» ISTRUZIONI:
- 1) Rispondi alle domande seguenti in base al testo su Mario Draghi, indicando ogni risposta con la stessa lettera.
(a) In quale anno Draghi scrisse la tesi di laurea in cui definiva la moneta unica una follia?
(b) In quale data annunciò l'istituzione del "Quantitative Easing"?
(c) In quale occasione chiuse il suo intervento con la frase "Dobbiamo essere vicini ai giovani"?
- 2) Stabilisci se ciascuna affermazione concorda con il testo su Mario Draghi, rispondendo sì o no e citando le parole decisive del testo.
(a) Draghi ha ricoperto la carica di Presidente della Bce.
(b) Il "Quantitative Easing" prevedeva la vendita di titoli del debito pubblico.
(c) Nella tesi di laurea Draghi si dichiarava favorevole alla moneta unica.
- 3) Riporta senza modifiche il passo del testo su Mario Draghi che comincia con le parole "Una personalità coraggiosa, pronta" e termina dopo le parole "nostro agire politico.".

» TESTO ESTRATTO:
──────────

La crisi politica, con l’entrata in campo di Mario Draghi ha sicuramente cambiato faccia: Direttore esecutivo della Banca mondiale, Direttore generale del Ministero del Tesoro, Governatore della Banca d’Italia, Presidente della Bce. Un uomo con un curriculum prestigioso, pronto ad affrontare una situazione di grande crisi come quella dei giorni nostri, già consapevole delle sfide e delle prime mosse da compiere.

Mario Draghi

Mario Draghi è l’uomo che salvò l’euro, tutti ricordano quel “Whatever is takes” (Costi quel che costi) del 26 luglio 2012 o il 22 gennaio 2015, quando annunciò l’istituzione del “Quantitative Easing”, cioè l’acquisto di titoli del debito pubblico per sostenere gli Stati europei e incentivare i prestiti bancari verso le imprese. Certo, i suoi detrattori ricordano che nella sua tesi di laurea, nel 1970, sosteneva che “la moneta unica era una follia, una cosa assolutamente da non fare”, ma – da allora – dell’acqua sotto i ponti ne è passata tanta.

Una personalità coraggiosa, pronta a fare scelte e governare con rigore e rispetto delle istituzioni, pronto a investire nella scuola, nell’educazione, nei giovani, temi da sempre centrali nella sua agenda. Lo scorso anno chiuse il suo intervento al Meeting di Rimini, affermando: “Dobbiamo essere vicini ai giovani, investendo nella loro preparazione. Solo allora potremo ricordare ai più giovani che il miglior modo per ritrovare la direzione del presente è disegnare il loro futuro”. Tutte premesse che fanno ben sperare per il futuro, se non fosse per un piccolo dettaglio assolutamente inevitabile per la vita politica del nostro paese e dell’Europa intera: dobbiamo ritrovare un senso al nostro agire politico.

──────────

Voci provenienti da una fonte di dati
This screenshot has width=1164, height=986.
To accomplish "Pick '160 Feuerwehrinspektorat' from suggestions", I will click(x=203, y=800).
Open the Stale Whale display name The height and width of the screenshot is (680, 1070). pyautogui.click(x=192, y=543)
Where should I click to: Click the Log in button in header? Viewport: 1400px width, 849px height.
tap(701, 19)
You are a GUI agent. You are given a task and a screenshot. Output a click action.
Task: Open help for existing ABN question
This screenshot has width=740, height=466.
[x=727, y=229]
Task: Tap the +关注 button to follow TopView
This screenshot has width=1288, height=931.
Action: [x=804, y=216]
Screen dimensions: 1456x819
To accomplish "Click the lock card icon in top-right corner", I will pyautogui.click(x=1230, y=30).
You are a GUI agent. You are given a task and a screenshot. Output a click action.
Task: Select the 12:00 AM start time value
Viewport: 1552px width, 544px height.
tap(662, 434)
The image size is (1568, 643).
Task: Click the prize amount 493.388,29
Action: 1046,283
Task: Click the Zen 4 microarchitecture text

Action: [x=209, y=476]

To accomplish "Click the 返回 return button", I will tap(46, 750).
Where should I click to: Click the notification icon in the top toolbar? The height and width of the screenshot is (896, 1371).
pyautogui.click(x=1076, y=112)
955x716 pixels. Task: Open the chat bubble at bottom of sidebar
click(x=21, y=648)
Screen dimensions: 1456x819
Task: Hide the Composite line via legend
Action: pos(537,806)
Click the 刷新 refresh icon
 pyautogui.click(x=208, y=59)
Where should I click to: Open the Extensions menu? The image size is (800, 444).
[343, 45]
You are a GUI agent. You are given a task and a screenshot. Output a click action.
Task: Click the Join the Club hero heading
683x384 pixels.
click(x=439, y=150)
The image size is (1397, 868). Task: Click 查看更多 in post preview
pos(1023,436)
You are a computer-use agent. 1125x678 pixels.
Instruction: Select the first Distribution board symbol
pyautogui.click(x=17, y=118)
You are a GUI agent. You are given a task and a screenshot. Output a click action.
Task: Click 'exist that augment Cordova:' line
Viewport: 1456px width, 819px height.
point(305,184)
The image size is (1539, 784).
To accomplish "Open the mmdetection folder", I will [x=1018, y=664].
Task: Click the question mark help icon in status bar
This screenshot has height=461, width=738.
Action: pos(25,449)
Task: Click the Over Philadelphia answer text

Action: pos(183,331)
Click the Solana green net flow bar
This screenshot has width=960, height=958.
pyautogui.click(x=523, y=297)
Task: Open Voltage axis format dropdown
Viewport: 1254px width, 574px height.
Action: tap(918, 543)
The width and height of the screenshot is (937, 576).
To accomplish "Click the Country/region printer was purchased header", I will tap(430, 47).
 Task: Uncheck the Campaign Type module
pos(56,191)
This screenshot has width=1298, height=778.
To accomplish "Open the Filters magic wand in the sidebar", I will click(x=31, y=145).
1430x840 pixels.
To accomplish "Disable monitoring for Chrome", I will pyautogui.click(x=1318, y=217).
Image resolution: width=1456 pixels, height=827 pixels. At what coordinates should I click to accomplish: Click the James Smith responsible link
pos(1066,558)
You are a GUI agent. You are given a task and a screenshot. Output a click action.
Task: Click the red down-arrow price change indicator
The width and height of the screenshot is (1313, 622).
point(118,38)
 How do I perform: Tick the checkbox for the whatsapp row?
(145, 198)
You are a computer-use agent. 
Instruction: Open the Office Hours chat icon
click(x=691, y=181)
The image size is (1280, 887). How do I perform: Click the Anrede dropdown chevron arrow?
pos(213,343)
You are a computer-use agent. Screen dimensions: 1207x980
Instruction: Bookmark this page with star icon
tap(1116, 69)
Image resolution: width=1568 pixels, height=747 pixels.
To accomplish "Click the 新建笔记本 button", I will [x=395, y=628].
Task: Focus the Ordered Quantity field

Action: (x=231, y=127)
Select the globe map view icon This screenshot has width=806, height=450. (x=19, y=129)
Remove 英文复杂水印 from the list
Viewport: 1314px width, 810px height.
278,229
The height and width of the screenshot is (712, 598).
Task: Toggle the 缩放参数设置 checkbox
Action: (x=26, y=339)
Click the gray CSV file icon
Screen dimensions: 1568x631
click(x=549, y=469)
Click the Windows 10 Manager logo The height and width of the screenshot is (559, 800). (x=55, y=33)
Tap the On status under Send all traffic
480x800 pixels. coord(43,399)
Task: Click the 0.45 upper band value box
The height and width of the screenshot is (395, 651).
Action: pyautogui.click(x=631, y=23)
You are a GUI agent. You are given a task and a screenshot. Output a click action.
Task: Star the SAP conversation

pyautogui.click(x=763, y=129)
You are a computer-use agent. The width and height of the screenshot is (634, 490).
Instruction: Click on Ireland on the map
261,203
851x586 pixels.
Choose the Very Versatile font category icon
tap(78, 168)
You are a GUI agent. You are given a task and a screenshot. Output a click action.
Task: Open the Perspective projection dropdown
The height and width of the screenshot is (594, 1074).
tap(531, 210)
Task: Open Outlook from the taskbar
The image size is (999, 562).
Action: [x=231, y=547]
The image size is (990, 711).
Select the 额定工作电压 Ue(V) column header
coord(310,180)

──────────

» SOLUZIONI:
- 1)
(a) Nel 1970.
(b) Il 22 gennaio 2015.
(c) Al Meeting di Rimini, lo scorso anno.

- 2)
(a) Sì: "Presidente della Bce".
(b) No: "l’acquisto di titoli del debito pubblico per sostenere gli Stati europei".
(c) No: "la moneta unica era una follia, una cosa assolutamente da non fare".

- 3)
Una personalità coraggiosa, pronta a fare scelte e governare con rigore e rispetto delle istituzioni, pronto a investire nella scuola, nell’educazione, nei giovani, temi da sempre centrali nella sua agenda. Lo scorso anno chiuse il suo intervento al Meeting di Rimini, affermando: “Dobbiamo essere vicini ai giovani, investendo nella loro preparazione. Solo allora potremo ricordare ai più giovani che il miglior modo per ritrovare la direzione del presente è disegnare il loro futuro”. Tutte premesse che fanno ben sperare per il futuro, se non fosse per un piccolo dettaglio assolutamente inevitabile per la vita politica del nostro paese e dell’Europa intera: dobbiamo ritrovare un senso al nostro agire politico.